イルファ:「綾香様。集結して攻撃に出るその直前を狙ってまとめてぶっ飛ばすのが一番効率的っていうのが演算の結論です。」
  綾香:「アンタまだいたんだ」
イルファ:「まだいたのとは失礼ですよ〜私だってこんな状態でも消えたくはないです」


 確かに。凸攻撃はその性質上、一斉砲撃をするには横1列に並ぶ必要性がある筈。
 
 なら、

     凸凸凸凸凸凸凸凸凸凸凸凸凸凸凸凸凸凸凸凸凸凸凸凸凸凸凸凸

 多分こう並ぶだろうから

   綾→凸凸凸凸凸凸凸凸凸凸凸凸凸凸凸凸凸凸凸凸凸凸凸凸凸凸凸凸→

の方向で貫通弾か何かで攻撃を仕掛ければ、多分ラクだろうなと。

でも山だから

         久
         ■凸≪========→
         ■■凸≪=======→
         ■■■凸≪=======→
         ■■■■凸≪======→       綾

向こうも段差利用してこんな感じで運用するんだろうな。と。




で、一番有利なのは乱戦が狙える接近戦な訳だ。さらに言えば日差しが薄い北から攻めるのが有効か?

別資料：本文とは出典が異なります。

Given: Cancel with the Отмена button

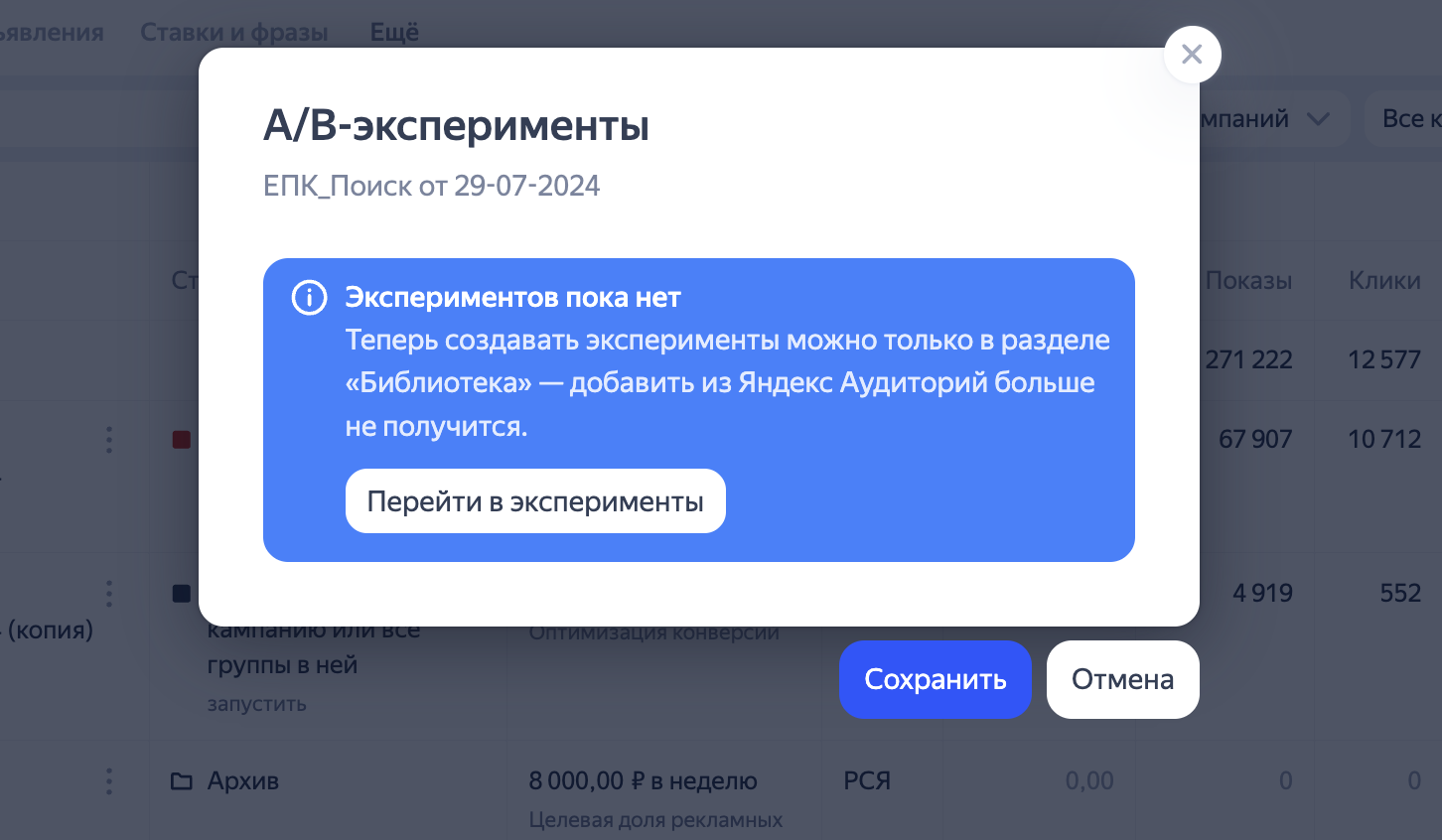Looking at the screenshot, I should pyautogui.click(x=1122, y=679).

 蝉丸と戦わず、ひたすら凸を狙い、1地区の凸を絶滅させてしまえば、そこは安全地帯になる。
 若しくは凸発射のインパクトの際に地形的に一番安全なのは凸と久瀬のいる本陣。
 つまり一気に本拠に突っ込めば、凸との戦いになるだけで凸ビームの一斉放射は受けにくい。
 上手くすれば凸同士の同士討ちになる可能性も秘めてくる。

 でも、正午の凸はやはり危険。かなり格闘テクが必要になるが。。。

しかし、
「私の演算で出した戦術は、近いですがそれではありません」とセリオは言う。

「でも、どうやれば3万体近くある凸を一瞬で倒せ・・・」
言いかけて少し考えた。
「倒せる・・・・方法はある・・・わね」
「はい」とセリオが言う。
                  ナマモノ
セリオとかと違い、あいつらは生物だからな。




 ごそごそとバックの中を見直す。まさに「こんなことがあろうかとバック」。
 その中に、その液体の入ったパックがある。
 プラリドキシムヨウ化メチル等と書かれた袋と、アラミド繊維の巻かれたジェラルミンのケースに
入った二つのケース。両方共にしっかりとした紙の封がされており、
 その中に・・・例の物がある。

「・・・・・サリン、サリン・・・・・・・・・っと」
「なんでそんなもん持ってるんですか〜?!」と腹のド根性生首が泣きながらほざく。

来栖川化薬工業で国家から極秘裏に承った毒ガスと解毒剤一式と毒ガス。
サリンの致死量はこれでも1万人以上の致死量があるものが10ケースある。つまり10万人だ。
あともうひとつのジェラルミンケースが、アラビア語で書かれていた袋・・・炭疽菌。あと解毒剤。

「これ(炭疽菌)、確か誰かに支給品で渡していたやついたはずなんだけど、そこんとこどうなのかな?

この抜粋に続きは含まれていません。